Videos by American Songwriter
Martina McBride
Eleven
(Republic Nashville)
[Rating: 3.5 stars]
It’s perfectly clear from the title where this album falls in Martina McBride’s discography. But more than just driving home the not-at-all-small number of projects she has under her belt, this one arrives at a significant juncture in her career. Eleven is her first album since she parted ways with her longtime label and signed with a new one, and her first in the role of singer-songwriter. Not that she hasn’t dipped a toe into co-writing before, but this time around she’s a writer on more than half of the songs.

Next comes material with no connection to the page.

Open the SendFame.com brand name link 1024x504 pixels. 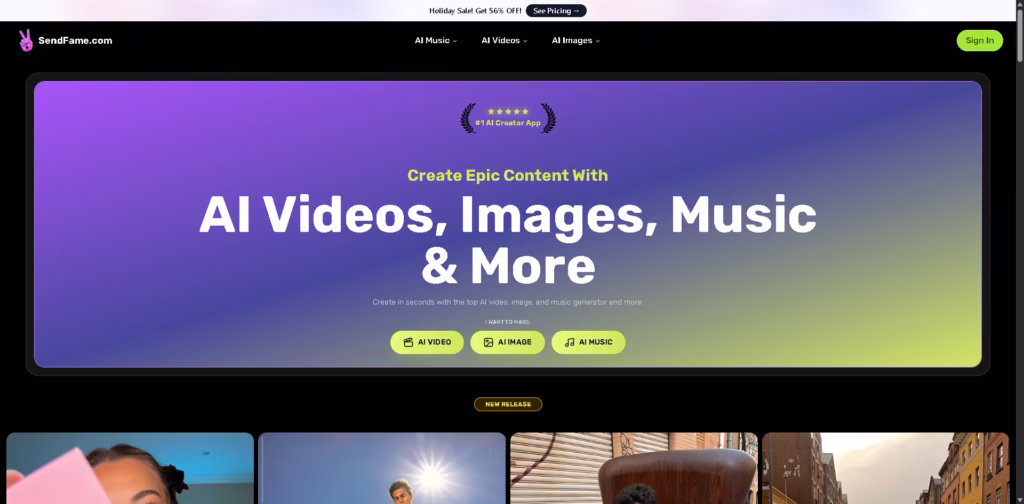click(x=75, y=41)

On top of all that—and not an entirely unrelated matter—McBride faces the challenge of redefining her place in the country music landscape. The few currently charting singers who happen to be women are mostly of a newer generation, and there aren’t too many hits coming from compelling, distinctly female perspectives, like McBride’s standard-setting early ‘90s breakthrough “Independence Day.”

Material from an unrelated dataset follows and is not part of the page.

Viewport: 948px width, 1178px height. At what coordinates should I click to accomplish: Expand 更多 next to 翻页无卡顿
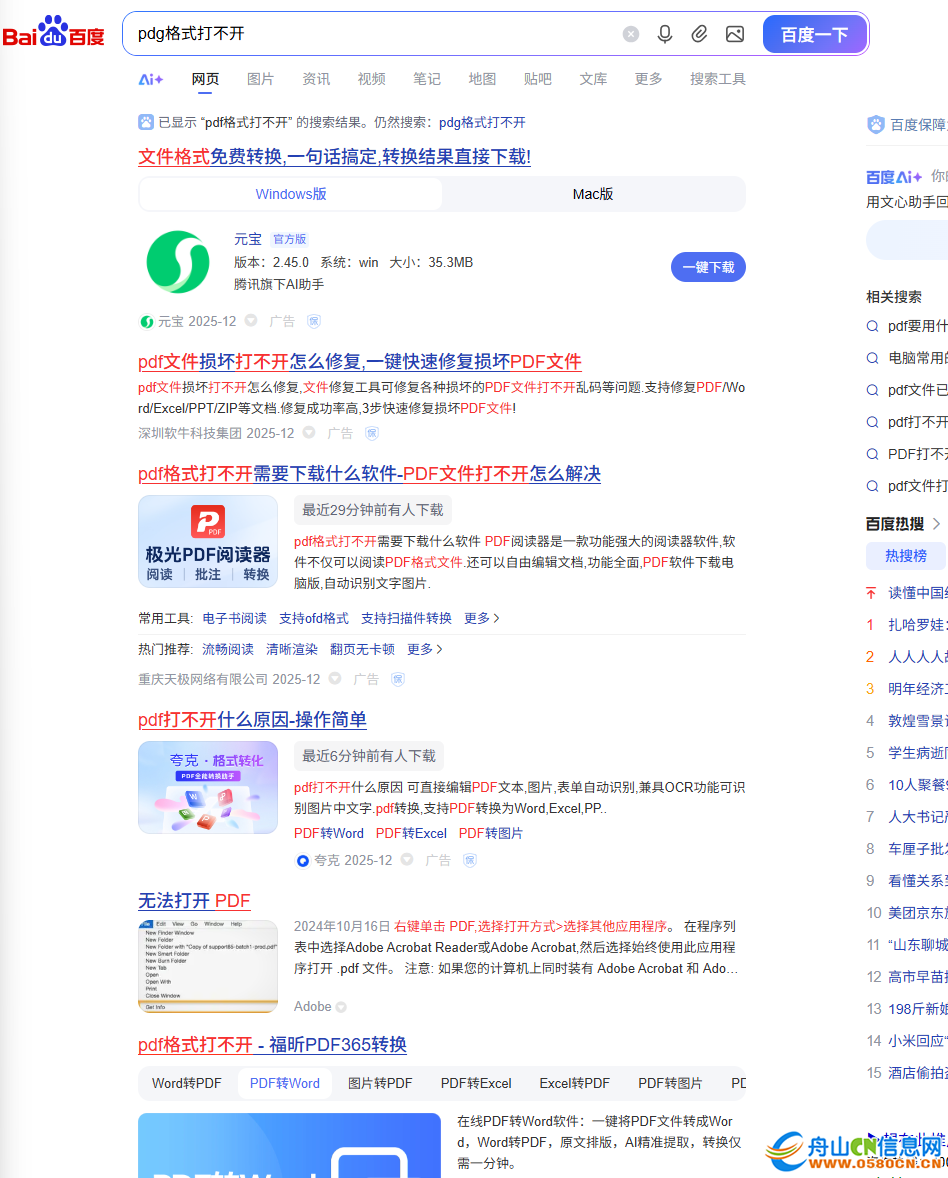pos(425,649)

By now, people have come to expect her to deliver anthems of uplift, well-padded choruses and vocal pyrotechnics, but Eleven is a marked departure from most of that. Here she gives more nuanced performances across the board, despite the fact that her voice sounds thinner than usual.
This should come as welcome news: McBride is still singing—and now occasionally even writing—songs that employ specific, substantial storytelling to speak to modern women’s experiences. The sentimental, mid-tempo pop-rock number “I’m Gonna Love You Through It” confronts the emotional and physical trauma of breast cancer, and “Teenage Daughters”—a McBride-co-written alt-rocker with a refreshingly raw guitar attack—applies humor and transparency to the headache of butting-heads with pubescent progeny. Both of the songs ring true.
Elsewhere, though, McBride dabbles in the same sort of disposable, party-friendly, summertime fare Keith Urban, Luke Bryan and Jake Owen have had no trouble getting onto the radio airwaves of late. Her driving, live-it-up album opener “One Night” is a case in point, and the ballad “Summer of Love” is nearly as formulaic. “You Can Get Your Lovin’ Right Here”, on the other hand, is a lean, R&B-tinged cut that’s equal parts playfulness and down-to-earth sensuality.
At the moment, there aren’t all that many country acts in the position to make truly adult, reality-based music, which is all the more reason to hope we’ll get to hear McBride dig even deeper.